» What is being asked: Find the string "Nutrition" in the records. Copy each line that has it.

** Opening Material provided block **

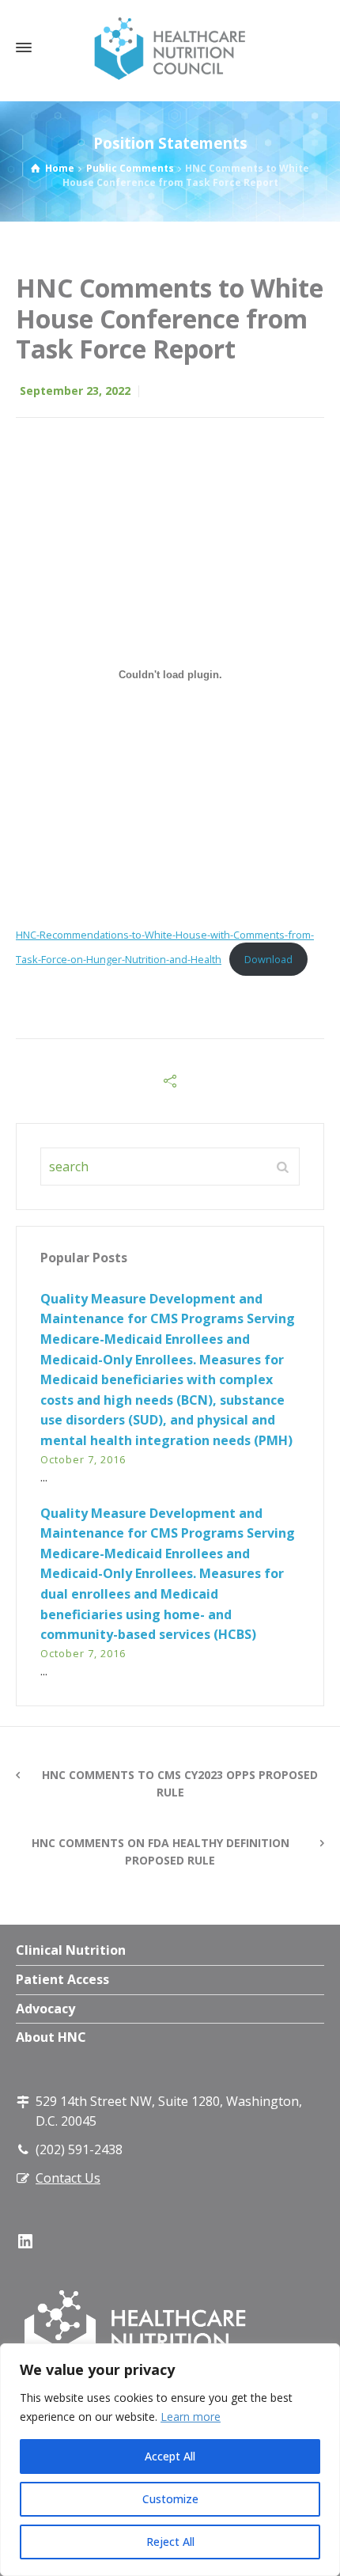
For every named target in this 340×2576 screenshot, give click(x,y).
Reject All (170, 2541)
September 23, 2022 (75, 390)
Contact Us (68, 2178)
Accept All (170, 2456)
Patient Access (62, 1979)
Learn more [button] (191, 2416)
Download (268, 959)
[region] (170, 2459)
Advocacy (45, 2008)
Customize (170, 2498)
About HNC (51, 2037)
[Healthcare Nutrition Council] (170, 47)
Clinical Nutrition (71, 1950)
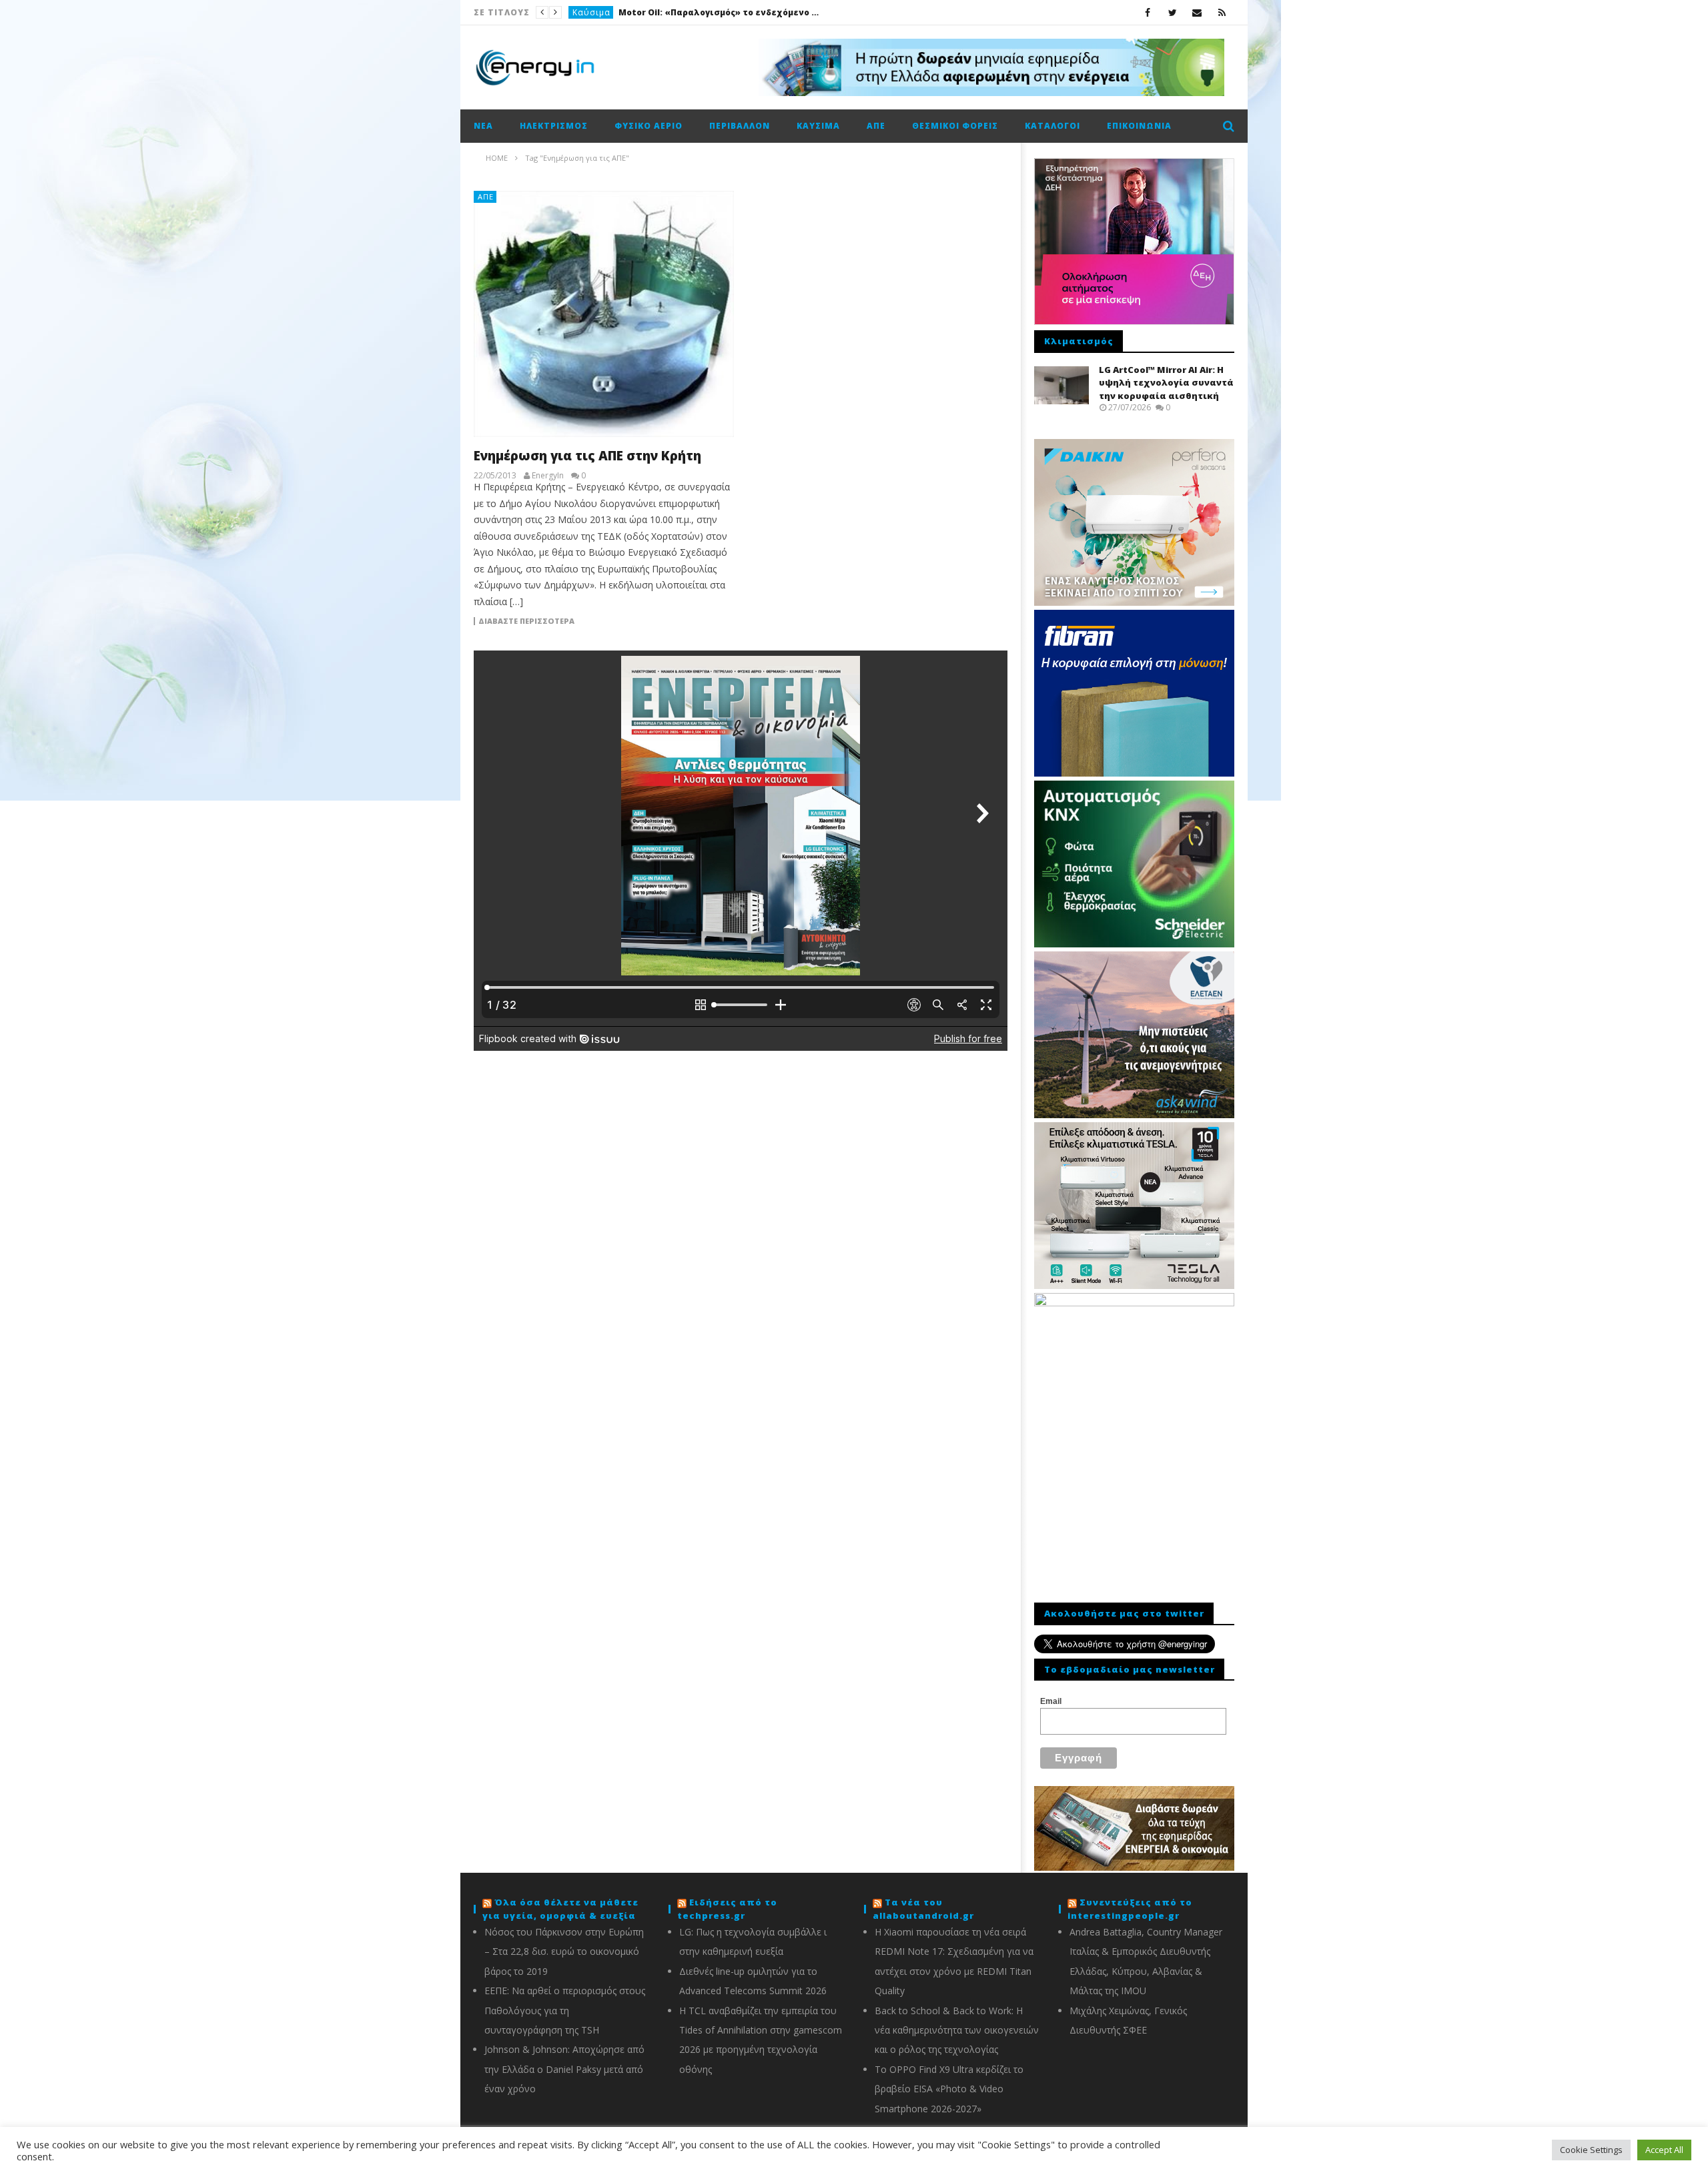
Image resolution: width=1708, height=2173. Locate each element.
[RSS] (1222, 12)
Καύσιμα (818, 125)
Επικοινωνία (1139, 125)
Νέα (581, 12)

** Closing Material provided block **

» Solution below:
[Healthcare Nutrition Council] (170, 47)
Clinical Nutrition (71, 1950)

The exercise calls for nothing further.